**THINGS TO DO**
**A)** According to the Der Opernball review, in which years was the operetta filmed?
**B)** Write the next part of the Der Opernball review, picking up after its last sentence.

Experience Classicsonline

Popular from its premiere through to the mid-twentieth century, the operetta Der Opernball is probably the best-known work by the composer Richard Heuberger. As familiar as the work has been on-stage, it was filmed several times, specifically in 1939 (unfortunately without much of the score), 1956 and 1970. This DVD is a transfer of the last film, which is based on a production of the work in Munich. The 1970 film benefits from the close angles and controlled sound of the studio in order to bring the audience into the stage action. While the result may lack the dynamic interaction with an audience, it still conveys the immediacy of an effective theatrical production.
 
Perhaps less familiar to modern audiences than Johann Strauss’s Der Fledermaus (1874) and Franz Lehár’s Die Lustige Witwe (1905), Heuberger’s 1898 Der Opernball falls aesthetically and chronologically between those two works. With its use of waltzes and dance rhythms, Der Opernball fits into the conventions associated with operetta at the turn of the last century, but stands apart from others of the time because of its cleverly plotted story.

(Extracted data entries)

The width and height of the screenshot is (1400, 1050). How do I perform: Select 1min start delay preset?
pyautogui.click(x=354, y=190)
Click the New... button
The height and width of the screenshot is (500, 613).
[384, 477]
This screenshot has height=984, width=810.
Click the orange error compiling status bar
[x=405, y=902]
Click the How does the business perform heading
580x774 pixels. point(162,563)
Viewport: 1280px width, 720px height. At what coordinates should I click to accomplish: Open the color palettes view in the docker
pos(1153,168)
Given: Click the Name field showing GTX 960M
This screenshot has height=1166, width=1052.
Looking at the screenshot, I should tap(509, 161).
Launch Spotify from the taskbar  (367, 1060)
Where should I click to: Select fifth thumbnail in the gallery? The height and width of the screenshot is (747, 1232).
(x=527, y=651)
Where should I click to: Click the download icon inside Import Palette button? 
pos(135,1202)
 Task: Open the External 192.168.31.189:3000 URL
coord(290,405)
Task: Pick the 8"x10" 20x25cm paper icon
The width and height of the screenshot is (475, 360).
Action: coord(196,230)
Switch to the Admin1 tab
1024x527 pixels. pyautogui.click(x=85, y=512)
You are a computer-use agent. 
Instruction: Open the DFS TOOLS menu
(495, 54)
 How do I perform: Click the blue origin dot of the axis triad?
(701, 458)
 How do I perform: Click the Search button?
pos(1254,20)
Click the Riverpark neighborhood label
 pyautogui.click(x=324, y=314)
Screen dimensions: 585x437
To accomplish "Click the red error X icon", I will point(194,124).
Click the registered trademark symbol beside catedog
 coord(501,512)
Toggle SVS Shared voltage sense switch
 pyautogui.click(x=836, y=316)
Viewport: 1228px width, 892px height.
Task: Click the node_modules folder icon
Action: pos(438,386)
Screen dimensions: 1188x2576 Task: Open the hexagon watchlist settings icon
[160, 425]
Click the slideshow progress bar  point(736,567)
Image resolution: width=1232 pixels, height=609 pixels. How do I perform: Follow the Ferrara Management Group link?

**TASK-BY-TASK OUTPUTS**
**A)** 1939, 1956 and 1970.

**B)**
The libretto for Der Opernball is a theatrical farce from 1876 by Alfred Delacour and Alfred Hennequin, and features a double deception between a pair of wives and their husbands. This is complicated by the intrigues of Hortense, the maid of one of the couples. In the good operatic tradition of testing the faithfulness of spouses, the wives set up a deception to intrigue their husbands, while trusting that the men will not succumb to it. Here, the wives specifically plan assignations with an unnamed countess, who plans to attend the opera ball in a pink-hooded robe (the domino rose of the libretto) and masked. When both wives decide to try their husband’s virtue, the maid pursues the ruse herself, and the dénouement involves three women in the same disguise, an anomaly that never strikes the men as at all unusual. The complications ensue when the husbands seem intrigued by the others’ wives and pursue conversations in the private dining rooms at the ball. These secluded rooms are the “chambre séparée” that becomes the subject of a recurring waltz “Gehen wir ins Chambre séparée” in the final act. The complications are predictably temporary, with the couples resolving their differences with remarkable speed and the maid winning the nephew as her husband.
 
As to the film, the action is framed as the exchange between painter Toulouse-Lautrec and his model Giselle, who set up the story at the beginning and narrate the Finale as they reminisce about memorable events of carnival season. This device is useful in setting up the conclusion. While the painter and his model talk about the morning after the ball, the filmed images are manipulated to comic effect through the speeding up or slowing of the images to bring out the humor of the expected duel and reconciliation. This self-conscious treatment of the conclusion works well in the film, which evokes some aspects of stop-action found in Widerberg’s 1967 film Elvira Madigan.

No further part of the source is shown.